- **Given passage**
::::::::::
Woking

H.G. Wells
by Beth Palmer

Photograph of H.G. Wells, c.1890

The journalist and novelist H.G. Wells (1866-1946) is best known for his science fiction novels featuring angels, Martians, time-travellers, animal hybrids and revolutionaries. Wells’s imagination was fantastical but always rooted in some form of scientific possibility and he became known as ‘the father of science fiction’. It was during 1895 and 1896, whilst living in Woking, that the majority of these sci-fi stories were written and published: The Time Machine, The Wonderful Visit, The Island of Doctor Moreau, The Wheels of Chance, The Invisible Man, When the Sleeper Wakes and, most famously, The War of the Worlds.

The War of the Worlds imagines a hostile alien invasion spreading from a landing site on Horsell Common to threaten humanity. Wells learnt to cycle in and around Woking and writes in his autobiography of “marking down suitable places and people for destruction by my Martians” as he rode around the town. His knowledge of the area is transferred onto the narrator of the novel who provides us with the ordinary details of suburban living (like his familiarity with local shopkeepers and railway timetables) which provides a stark contrast to the deeply disturbing and other-worldly aliens. The narrator, although stunned by the aliens’ arrival, proves himself a survivor and navigates through Surrey, narrowly escaping from an intense battle at Weybridge, and surviving in a desolate and dystopian London until the Martians succumb to deadly bacteria.
::::::::::
- **Dataset extract**
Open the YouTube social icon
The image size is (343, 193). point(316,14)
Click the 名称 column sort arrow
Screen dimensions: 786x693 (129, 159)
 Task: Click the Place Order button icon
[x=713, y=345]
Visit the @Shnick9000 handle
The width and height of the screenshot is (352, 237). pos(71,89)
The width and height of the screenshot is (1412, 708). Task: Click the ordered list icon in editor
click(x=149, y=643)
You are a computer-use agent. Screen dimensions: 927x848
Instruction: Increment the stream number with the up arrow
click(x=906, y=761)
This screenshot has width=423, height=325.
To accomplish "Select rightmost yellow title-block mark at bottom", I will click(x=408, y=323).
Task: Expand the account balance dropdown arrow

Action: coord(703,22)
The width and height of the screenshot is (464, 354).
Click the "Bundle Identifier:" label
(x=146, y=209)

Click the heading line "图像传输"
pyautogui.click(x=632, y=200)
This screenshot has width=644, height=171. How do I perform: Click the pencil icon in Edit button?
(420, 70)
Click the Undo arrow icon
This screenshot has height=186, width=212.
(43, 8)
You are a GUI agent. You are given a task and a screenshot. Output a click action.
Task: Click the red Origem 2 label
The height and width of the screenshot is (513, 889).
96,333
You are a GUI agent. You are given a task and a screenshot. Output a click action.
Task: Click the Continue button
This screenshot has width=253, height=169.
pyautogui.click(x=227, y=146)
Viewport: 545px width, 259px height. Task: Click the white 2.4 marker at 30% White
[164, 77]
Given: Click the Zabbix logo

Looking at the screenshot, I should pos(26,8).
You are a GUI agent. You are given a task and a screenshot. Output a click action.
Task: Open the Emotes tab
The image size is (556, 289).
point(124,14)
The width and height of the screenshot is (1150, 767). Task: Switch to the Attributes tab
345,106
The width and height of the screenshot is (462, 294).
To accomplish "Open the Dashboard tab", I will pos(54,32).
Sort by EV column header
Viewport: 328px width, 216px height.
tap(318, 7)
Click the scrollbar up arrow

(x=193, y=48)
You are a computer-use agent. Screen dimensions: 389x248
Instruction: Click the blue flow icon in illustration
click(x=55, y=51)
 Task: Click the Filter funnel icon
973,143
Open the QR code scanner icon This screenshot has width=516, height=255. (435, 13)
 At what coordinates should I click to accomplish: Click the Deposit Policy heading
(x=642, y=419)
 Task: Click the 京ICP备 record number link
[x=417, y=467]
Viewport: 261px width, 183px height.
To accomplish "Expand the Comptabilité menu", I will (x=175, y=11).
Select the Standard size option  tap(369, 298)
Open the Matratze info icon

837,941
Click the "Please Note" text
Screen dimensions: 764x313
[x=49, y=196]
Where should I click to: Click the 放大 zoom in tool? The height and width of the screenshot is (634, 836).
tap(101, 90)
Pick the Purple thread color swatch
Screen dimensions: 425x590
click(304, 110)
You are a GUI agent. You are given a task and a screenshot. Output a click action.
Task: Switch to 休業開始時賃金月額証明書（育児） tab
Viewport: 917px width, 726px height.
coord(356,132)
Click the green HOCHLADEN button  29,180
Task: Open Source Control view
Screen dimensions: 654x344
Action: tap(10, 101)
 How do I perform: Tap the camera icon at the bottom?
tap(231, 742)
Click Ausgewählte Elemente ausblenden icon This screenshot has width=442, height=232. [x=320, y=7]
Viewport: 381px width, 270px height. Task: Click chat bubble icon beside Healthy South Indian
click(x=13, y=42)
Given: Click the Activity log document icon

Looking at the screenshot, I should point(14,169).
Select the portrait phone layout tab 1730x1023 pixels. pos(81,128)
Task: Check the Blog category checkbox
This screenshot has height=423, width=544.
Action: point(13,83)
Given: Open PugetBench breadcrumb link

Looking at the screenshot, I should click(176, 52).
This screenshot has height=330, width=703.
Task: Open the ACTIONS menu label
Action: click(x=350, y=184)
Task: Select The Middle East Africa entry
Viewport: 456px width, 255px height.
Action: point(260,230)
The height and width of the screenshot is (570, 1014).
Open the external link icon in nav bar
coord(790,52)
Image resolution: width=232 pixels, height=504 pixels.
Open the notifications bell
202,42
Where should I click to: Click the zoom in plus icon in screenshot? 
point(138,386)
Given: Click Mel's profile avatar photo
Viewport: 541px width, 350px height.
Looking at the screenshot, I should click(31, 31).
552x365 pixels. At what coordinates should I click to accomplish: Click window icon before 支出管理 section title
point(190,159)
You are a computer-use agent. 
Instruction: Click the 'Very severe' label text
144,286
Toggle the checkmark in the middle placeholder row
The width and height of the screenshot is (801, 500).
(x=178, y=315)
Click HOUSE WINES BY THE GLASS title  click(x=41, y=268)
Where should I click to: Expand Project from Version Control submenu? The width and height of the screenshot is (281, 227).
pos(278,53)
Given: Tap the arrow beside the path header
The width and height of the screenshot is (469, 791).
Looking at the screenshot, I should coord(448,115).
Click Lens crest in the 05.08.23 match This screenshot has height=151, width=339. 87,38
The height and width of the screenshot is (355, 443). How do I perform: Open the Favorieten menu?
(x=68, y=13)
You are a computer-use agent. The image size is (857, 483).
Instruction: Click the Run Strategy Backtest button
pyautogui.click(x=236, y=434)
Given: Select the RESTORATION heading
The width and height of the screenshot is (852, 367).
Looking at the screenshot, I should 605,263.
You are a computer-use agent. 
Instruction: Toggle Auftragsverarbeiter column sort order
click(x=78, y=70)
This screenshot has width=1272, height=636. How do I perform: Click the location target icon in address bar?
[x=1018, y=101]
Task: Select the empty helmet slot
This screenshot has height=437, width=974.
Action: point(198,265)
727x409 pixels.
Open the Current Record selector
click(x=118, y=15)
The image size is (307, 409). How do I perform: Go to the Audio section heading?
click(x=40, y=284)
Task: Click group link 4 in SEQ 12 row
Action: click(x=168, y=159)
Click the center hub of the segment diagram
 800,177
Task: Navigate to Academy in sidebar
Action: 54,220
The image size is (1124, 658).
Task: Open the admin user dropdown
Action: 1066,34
::::::::::
- **Brief 1**
In the passage on H.G. Wells, where is the landing site from which the alien invasion in The War of the Worlds spreads?
- **Brief 2**
Go on with the passage on H.G. Wells in Woking, picking up after its final sentence.

- **Task output 1**
Horsell Common.

- **Task output 2**
Wells lived in Woking with Amy Catherine Robbins (known as Jane), a former student who he married in 1895 having divorced his first wife. The couple had moved out of London for the sake of Wells’s health. Woking was, in the 1890s, quiet and un-polluted in comparison to central London. Up to this point he had worked as a draper, a pharmacist and a teacher and he had undertaken serious study in the natural sciences. Writing for a living meant he was unafraid to give his opinion, and he contributed non-fiction pieces to newspapers and journals like the Pall Mall Gazette during his time in Woking. He would continue to write articles on history, science, and politics alongside his fiction throughout his career and was a notable member of the Fabian Society. As his books became popular he gained renown and local papers, despite describing him as a ‘pale faced student’, also saw him as ‘a coming man’ during his time living in Woking. He went onto to become one of the most influential writers and thinkers of twentieth-century Britain.

You can follow Well’s footsteps via the Wells in Woking Heritage Trail created by Wells in Woking. The walk takes you to Wells’s house, past the Martian statue in the centre of Woking and around the sandpits at Horsell Common were the Martians first land in The War of the Worlds.